Material aspects of painting are centered in the work of Gabriela Giroletti (b. 1982) and Jo Dennis (b. 1973). Dennis’s multimedia paintings relate to home, shelter, and memory. Discarded military tent fabrics become her painting surfaces, on which she layers oil, acrylic, spray paint, marble dust, drop cloth and yarn, sometimes attaching steel elements. Dennis incorporates found objects and studio waste to address our emotional connection to places, and consider how belonging is connected to places of ruination and dereliction. Giroletti, a Brazilian painter living in London, explores the relationship between the painted image and its material presence. Giroletti builds up surfaces, disrupting the intrinsic weave of the canvas and adding physical elements. She explores how the tactile surface calls for work to be experienced by the whole body, not just the eyes. 
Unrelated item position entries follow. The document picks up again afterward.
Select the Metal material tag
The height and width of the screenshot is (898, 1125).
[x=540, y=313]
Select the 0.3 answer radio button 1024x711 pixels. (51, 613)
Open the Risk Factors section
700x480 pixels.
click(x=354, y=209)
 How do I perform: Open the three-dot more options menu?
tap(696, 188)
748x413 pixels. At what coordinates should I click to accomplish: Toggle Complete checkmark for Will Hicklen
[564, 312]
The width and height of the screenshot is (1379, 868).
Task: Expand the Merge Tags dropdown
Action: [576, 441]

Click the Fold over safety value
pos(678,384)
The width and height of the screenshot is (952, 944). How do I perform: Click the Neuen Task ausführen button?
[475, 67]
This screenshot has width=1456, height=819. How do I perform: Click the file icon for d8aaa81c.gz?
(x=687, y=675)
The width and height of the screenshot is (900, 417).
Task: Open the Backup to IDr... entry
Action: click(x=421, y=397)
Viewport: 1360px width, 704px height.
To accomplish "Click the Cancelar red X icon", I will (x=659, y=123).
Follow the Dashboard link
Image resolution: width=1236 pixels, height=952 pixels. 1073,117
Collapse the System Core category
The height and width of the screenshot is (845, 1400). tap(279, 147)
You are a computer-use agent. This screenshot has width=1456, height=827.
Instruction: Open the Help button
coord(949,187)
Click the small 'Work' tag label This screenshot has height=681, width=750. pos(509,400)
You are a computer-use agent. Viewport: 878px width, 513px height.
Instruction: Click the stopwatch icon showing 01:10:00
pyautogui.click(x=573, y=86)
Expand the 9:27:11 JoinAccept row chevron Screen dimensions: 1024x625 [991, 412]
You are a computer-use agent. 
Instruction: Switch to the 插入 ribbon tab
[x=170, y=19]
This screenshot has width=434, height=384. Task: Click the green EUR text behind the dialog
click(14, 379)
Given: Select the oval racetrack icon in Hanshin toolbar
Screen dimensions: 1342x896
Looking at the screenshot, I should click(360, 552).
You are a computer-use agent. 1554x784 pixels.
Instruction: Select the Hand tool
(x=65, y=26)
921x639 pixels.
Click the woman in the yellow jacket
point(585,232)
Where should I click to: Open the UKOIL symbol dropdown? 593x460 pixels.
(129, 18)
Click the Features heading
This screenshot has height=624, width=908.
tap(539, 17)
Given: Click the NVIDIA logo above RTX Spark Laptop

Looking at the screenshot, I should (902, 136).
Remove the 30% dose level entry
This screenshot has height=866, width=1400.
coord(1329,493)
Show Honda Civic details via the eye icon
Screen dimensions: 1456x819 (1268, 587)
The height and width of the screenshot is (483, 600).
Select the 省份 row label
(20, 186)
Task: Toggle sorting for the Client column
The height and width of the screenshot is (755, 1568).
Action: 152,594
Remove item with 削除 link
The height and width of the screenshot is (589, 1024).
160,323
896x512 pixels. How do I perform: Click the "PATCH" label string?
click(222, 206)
The paintings of Emma Fineman (b. 1991), Nick Jensen (b. 1984), and Patrick H. Jones (b. 1987) all hover in a liminal space between figuration and abstraction. Fineman, an American artist based in London, is concerned with the dense compression of time in our contemporary moment; how we are affected by existing in physical, spiritual, and digital realms all at once. This creates skewed and haphazard perspectives. She explores methods to fracture and reconfigure pictorial space, and the possibilities of figurative painting to both extend and compress time. Fineman’s painting Eurydice literally and metaphorically speaks to themes running through the exhibition: transforming the past to propose new ways forward. Nick Jensen uses phone images as starting points, transforming them into small watercolors before building them up into large canvases. Mixing watercolor and acrylic, with muted palettes and pops of color, they suggest glimpses of a moment, bodies pausing in motion, dissonance in the midst of the everyday. Jones’s paintings depict spectral horse forms which emerge and recede against their grounds. These panels are juxtaposed with small panels depicting a bullseye form. The combination reflects themes of loss and grief, and the relinquishing of control that accompanies these emotions. It signifies the idea that loss often becomes a catalyst for growth. 

Kathryn Maple (b. 1989) and Ro Robertson (b. 1984) create synergies and unities between the body and the landscape. Maple creates an overall painterly rhythm that unifies and animates her treatment of natural forms, trees, landscapes, figures and buildings. In her painting Runner, the figure is nearly camouflaged into its green and umber environment, discernible through subtle shifts in directional mark-making to create a feeling of motion. Robertson, who exhibits in London but is based in West Cornwall, draws freely and unconsciously en plein air, reflecting the improvisation of the sea and the chance compositions it leaves behind. The drawings resonate with surrealist techniques of automatism and are inspired by the tidal zone of the shoreline, which is submerged at high tide and exposed at low tide – in the artist’s words, “rewriting” the beach twice a day. The drawings appear in flux and between body and landscape.

Together, the work on view acknowledges the rich history of art in the UK, along with the rapidly changing digital landscape, while charting an exciting and diverse path forward in contemporary painting.